Get your pencils ready–your filings and your calendar will need some adjustment!

The Florida Supreme Court has substantially amended the Florida Rules of Appellate Procedure, changing language in nearly every rule in the book along with related rules from the Florida Rules of Judicial Administration.  It accomplished this through issuing three separate opinions: SC17-152 [.pdf]; SC17-882[.pdf], and SC17-999 [.pdf].  The amendments change, well, almost everything!

The amendments become effective on January 1, 2019.

All the amendments become effective on January 1, 2019, but at two different times: SC17-152 and SC17-999 go into effect at 12:01 a.m., while SC17-882 goes into effect as of 12:02 a.m.

The biggest trap for everyone?  The time periods and mailing issues.

We’ll talk about this again in-depth in the near future, but the elimination of mailing days for every electronically-served document in Florida courts, and then the lengthening of many appellate deadlines to compensate, will require everyone’s calendaring procedures to change significantly. Spoiler alert — in most instances you will actually have more time under the new rules than you did under the old rules.

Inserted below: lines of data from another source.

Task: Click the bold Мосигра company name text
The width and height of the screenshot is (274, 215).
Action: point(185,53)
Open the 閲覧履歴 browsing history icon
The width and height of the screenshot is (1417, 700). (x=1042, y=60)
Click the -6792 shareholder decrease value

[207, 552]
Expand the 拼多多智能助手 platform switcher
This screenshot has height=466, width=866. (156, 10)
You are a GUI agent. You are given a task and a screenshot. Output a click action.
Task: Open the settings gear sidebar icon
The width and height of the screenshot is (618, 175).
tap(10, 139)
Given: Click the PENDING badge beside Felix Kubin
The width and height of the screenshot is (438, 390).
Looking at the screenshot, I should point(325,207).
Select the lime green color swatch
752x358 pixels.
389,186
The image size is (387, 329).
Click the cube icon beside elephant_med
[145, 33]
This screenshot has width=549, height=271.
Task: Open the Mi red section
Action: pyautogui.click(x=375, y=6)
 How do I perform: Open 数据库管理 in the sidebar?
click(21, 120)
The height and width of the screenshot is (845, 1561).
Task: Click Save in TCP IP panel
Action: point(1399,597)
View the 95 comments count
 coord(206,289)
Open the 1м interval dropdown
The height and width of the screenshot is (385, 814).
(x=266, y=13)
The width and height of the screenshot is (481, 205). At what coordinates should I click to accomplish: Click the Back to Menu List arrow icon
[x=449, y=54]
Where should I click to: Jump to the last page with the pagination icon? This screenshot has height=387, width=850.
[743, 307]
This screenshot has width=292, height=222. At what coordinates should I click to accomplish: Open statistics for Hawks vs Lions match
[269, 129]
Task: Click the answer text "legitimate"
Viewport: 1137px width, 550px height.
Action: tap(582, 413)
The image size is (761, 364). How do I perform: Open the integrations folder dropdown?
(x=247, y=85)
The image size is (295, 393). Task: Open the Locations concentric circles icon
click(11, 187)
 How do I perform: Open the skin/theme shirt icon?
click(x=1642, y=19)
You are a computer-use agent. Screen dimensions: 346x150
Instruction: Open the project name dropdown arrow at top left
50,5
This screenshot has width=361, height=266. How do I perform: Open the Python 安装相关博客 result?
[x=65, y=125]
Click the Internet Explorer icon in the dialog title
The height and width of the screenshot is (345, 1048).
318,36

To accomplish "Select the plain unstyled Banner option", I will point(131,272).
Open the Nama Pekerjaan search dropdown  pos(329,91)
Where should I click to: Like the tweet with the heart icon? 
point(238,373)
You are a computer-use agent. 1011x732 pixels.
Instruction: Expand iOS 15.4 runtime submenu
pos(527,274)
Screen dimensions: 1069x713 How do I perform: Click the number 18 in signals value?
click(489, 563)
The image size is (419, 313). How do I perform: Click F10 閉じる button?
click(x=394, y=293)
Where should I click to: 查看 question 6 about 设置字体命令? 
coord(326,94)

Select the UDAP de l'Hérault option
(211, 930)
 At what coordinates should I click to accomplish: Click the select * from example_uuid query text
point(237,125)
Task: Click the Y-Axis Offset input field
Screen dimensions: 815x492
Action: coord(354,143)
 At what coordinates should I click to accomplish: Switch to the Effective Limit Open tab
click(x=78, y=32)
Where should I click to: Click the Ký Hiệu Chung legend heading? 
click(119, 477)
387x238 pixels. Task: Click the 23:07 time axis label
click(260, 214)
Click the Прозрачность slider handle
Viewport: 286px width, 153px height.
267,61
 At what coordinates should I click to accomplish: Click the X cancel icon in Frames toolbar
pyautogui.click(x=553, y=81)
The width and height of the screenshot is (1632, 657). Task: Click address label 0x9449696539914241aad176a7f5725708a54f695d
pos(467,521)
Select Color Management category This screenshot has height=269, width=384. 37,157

This post, Part I of a multi-part series, provides a brief summary of every substantive amendment organized by rule.  Following posts will investigate and elaborate on different aspects of the numerous changes.

Summary of appellate-related rule changes (with links)

Before we dive into the analysis though, let’s just get the big picture. Here’s our summary of the changes, with links for your review.
*All links to Supreme Court opinions are to the .pdfs of those opinions.

Rule

Change

Source

Fla. R. Jud. Admin 2.514 [.pdf, entire rule set]

  • When a period is stated in days or a longer unit of time, “begin counting from the next day that is not a Saturday, Sunday, or legal holiday.”
  • 5 days added for only traditional mailing.  No more days for
    electronic service.

SC17-882, p. 9

Fla. R. Jud. Admin 2.516 [.pdf, entire rule set]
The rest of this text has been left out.